0:15 Look at all those massively wide copper straps going into the building on the left! Is the whole site covered underneath the ground with copper to provide a ground plane for the antenna?
i'm quite impressed that those can be even 90% efficient (based on a quick google search) - i would have assumed that it was much lower based on the lack of a core as well as the huge amount of space between. i wonder how strong the stray magnetic field would be from this as well.
@@vinylcabasse I guess I misunderstood what you meant I still don't think the stray field would be very strong though ( well, as much as you can call something connected to a radio mast "not strong" )
There's actually only one core. The lower ring holds a core, toroidally wound, while the upper ring just holds a regular ring coil... further spaced, but still wrapping in the same direction through the same core as the toroidal windings.
I wonder how driving up to the fence with a couple of large transformer coils in the back rectified leading to a battery bank would go? Surely there's some thick waves to ride there!
@@etherealrose2139 The fall off is exponential? If the power is high enough surely there is something left to gather? Not free of course, well I'm not paying anyway but that's semantics. . .. Over time if it's enough to overcome charging resistance + power stored is still + But I concede, the time it would take to pay for the copper in the coils alone is too much, let alone the bank ect
Where would this be, I've seen a couple of these masts with the "hat" on top which I assume helps to keep the signal more effective and gives it distance. Cheers.
70 Kilowatts. I am jealous. I only have 2KW - BUT I use a 10.5 db gain antenna (Kt34XA upgraded to KT36XA) which becomes 22KW effectively, according to my db calculator. So I don’t feel quite so inadequate. VE6MRV
The entire tower needs to be energized because the whole tower is the antenna. There isn't some small antenna at the top, but rather the entire tower is the antenna.
Because tower impedance changes and RF voltage will be quite high at some parts of the tower. If you take a simple, old school 103" CB whip, it is fed low impedance at the base with coax, and the Z and RF voltage is lowest. 1/4 wave away, at the tip, voltage is highest in that case, and even with low power CB you could get an "RF burn" at the tip. So any lighting wire would arc at some point on the AM tower
The core is rarely air... in fact it's all in the lower ring, with the primary winding spiralling around it. The secondary winding is a straightforward wrap around the secondary ring, coupling it to the (air-gapped) core in the primary.

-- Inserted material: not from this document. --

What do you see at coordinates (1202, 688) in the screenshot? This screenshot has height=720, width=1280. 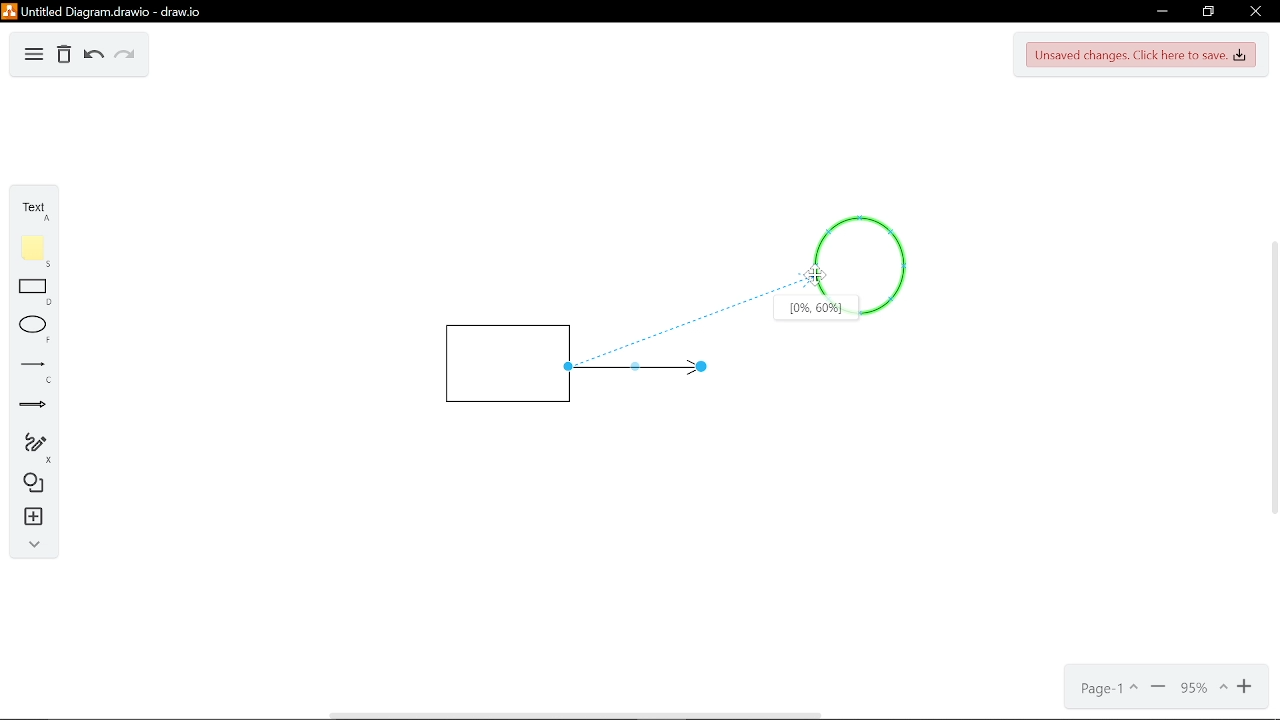 I see `Current zoom` at bounding box center [1202, 688].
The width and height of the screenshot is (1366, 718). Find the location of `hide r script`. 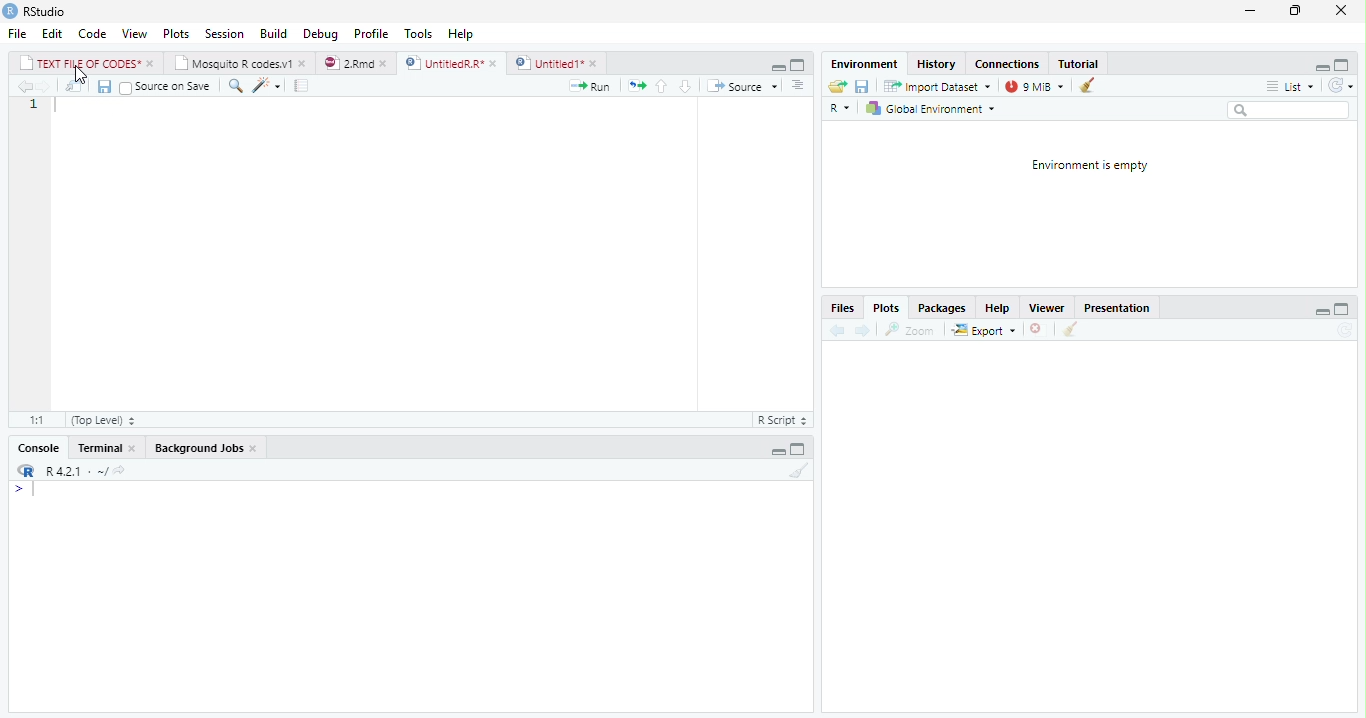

can someone else explain the rings? like are they safety protocol for something? what do they do. all I heard was something with 220v. are they used for disconnecting power? I'm lost
The rings transfer AC power to the lights on the tower without also connecting the mast itself to the AC power source, which would result in some fireworks.
Hold a fluorescent tube. We used to do that near Winter Hill, UK. When the old analogue TV TX was pushing huge amounts of power they lit for some distance.
The entire tower is hot with RF and is above ground so far as RF. Think of an old school CB antenna. The entire antenna is insulated from the car body, and fed at the base with coax. Now think of THAT as a 70KW am tower. Much higher voltages and highest at the top
maybe 5-10% at most? toroidal transformers encapsulate the majority of the magnetic field internally, the only place for losses to go is in heating the core itself.
None of the three involved devices is going obsolete any time soon. We need towers to spread radio signals over long distances, we need visual features like lights on towers to guide planes away from obstacles and terrain, and we still use transformers to couple AC power. They're elementary tools we use to manipulate electromagnetic radiation, not just old technology.